2.4. Simple Size Estimation

An a priori sample size calculation was conducted in G* Power software (version 3.1.9.4; Heinrich-Heine-Universität, Düsseldorf, Germany). For a two-tailed t-test, assuming a medium/large effect size d = 0.70, α = 0.05 and β = 0.20, a minimum sample size of 34 participants per group was required. A similar sample size for measuring post-stroke sarcopenia variables has been previously used for this population [48].

2.5. Statistical Analysis

All statistical analyses were performed in SPSS version 26.0 (IBM, Armonk, NY, USA). Descriptive results are presented as mean (standard deviation), median (25–75th percentile) or frequencies (percentage), as appropriate.

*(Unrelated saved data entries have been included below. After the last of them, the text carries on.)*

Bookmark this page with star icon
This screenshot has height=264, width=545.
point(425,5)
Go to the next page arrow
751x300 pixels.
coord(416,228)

Shapiro–Wilk tests were used to check the normality of the data.
To analyze the between groups differences, the Mann–Whitney U test, independent t-test, or the chi-square (χ2) test were used. The effect size was interpreted as small (d = 0.2), medium (d = 0.5), and large (d > 0.8) [49].

3. Results

A total of 68 participants were included and recruited in this study (SG, n = 34 and CG, n = 34). Table 1, presents demographics, anthropometrics, and clinical characteristics by group. The participants with chronic stroke showed a median modified Rankin scale of 2 (slight disability) and a significantly higher comorbidity index and lower cognitive function in comparison to the CG.

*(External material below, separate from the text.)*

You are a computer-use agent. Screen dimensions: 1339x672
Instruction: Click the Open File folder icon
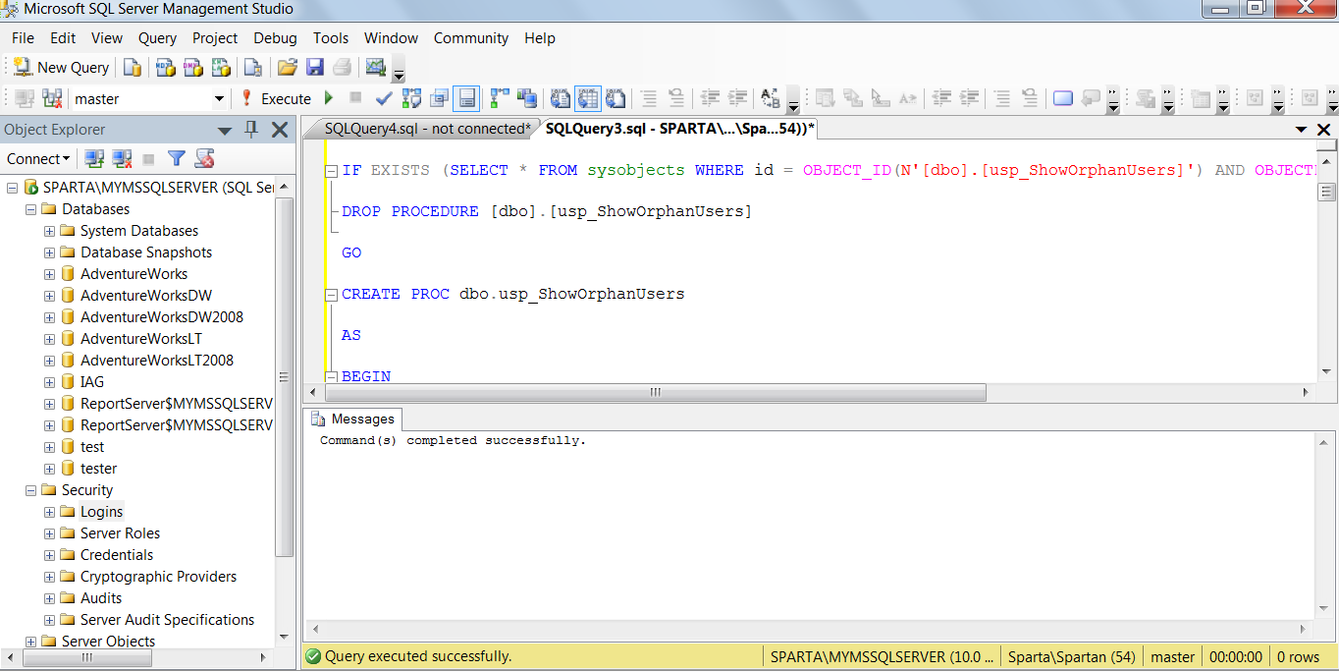[287, 67]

3.1. Sarcopenia-Related Variables in the Chronic Stroke Group Compared to Non-Stroke Counterparts

The between-group comparison results for sarcopenia screening (SARC-F), muscle strength (hand grip and 5STS), CC, and functionality (SPPB) are shown in Table 2. Maximum hand grip strength was the only variable that did not show statistically significant differences when both groups were compared. For the SG, the screening test for sarcopenia showed a median of 3 points, thus, near the cut-off which indicates risk of sarcopenia (SARC-F ≥ 4). Moreover, for the SG the median values of the 5STS (16.26 s) and SPPB (7 points) were over and below, respectively, to the cutoff values. In all cases there were significant differences between groups and the effect size was medium or large. The CG obtained a scores over the cutoff points for each of the variables related to sarcopenia.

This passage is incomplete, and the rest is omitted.